In many cases, AI agents, when they’re trying to contact websites to get maybe search results or weather or traffic or prices or anything like that, get blocked by these websites because websites treat AI agents as bots. The MCP server that we have released, which, by the way, has even a free tier, so anyone can sign up for this for free web access, gives these AI agents uninterrupted access to the web in general. So, to websites, to search engines, effectively, it means that the AI agent can send a request to the internet through our MCP server and it is guaranteed to get a response.

It will never get blocked.

Host: Since we’re already speaking of AI, what exactly does AI-powered web scraping mean and why is it so important to collect real-time web data for better decisions?

Ariel: OK, so if you think about an AI agent, that’s really the big trend these days is AI agents and we are seeing thousands and thousands of customers signing up with different AI agents.

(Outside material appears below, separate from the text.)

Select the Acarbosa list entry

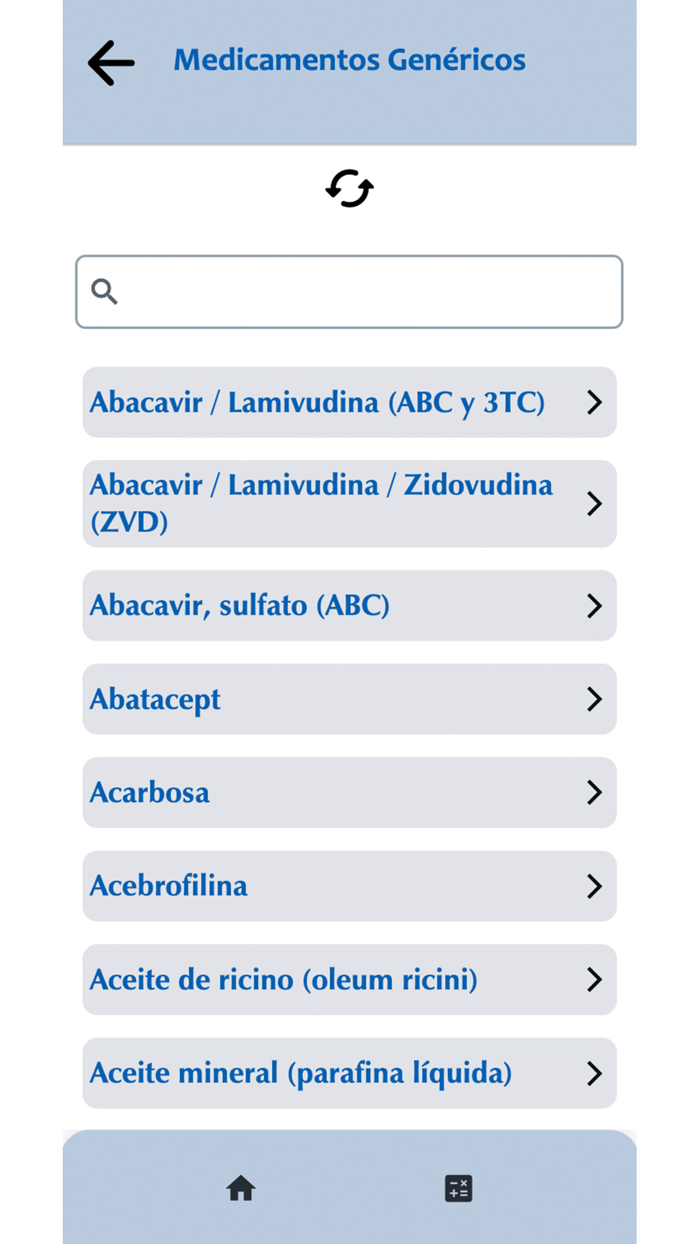click(x=349, y=792)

AI agents are connected to an LLM, so it can be an OpenAI, Anthropic or some other kind of DeepSeek, some kind of engine. And these engines have been trained on specific, you know, tons of information, but they have kind of a cutoff date.

So, they have been trained up to, let’s say, January of 2025. Now, if you have an AI agent that is trying to do something useful for the user, usually it involves getting information from the real world. So, in real time, if you ask an AI agent that doesn’t have web access, you know, what happened yesterday in the news?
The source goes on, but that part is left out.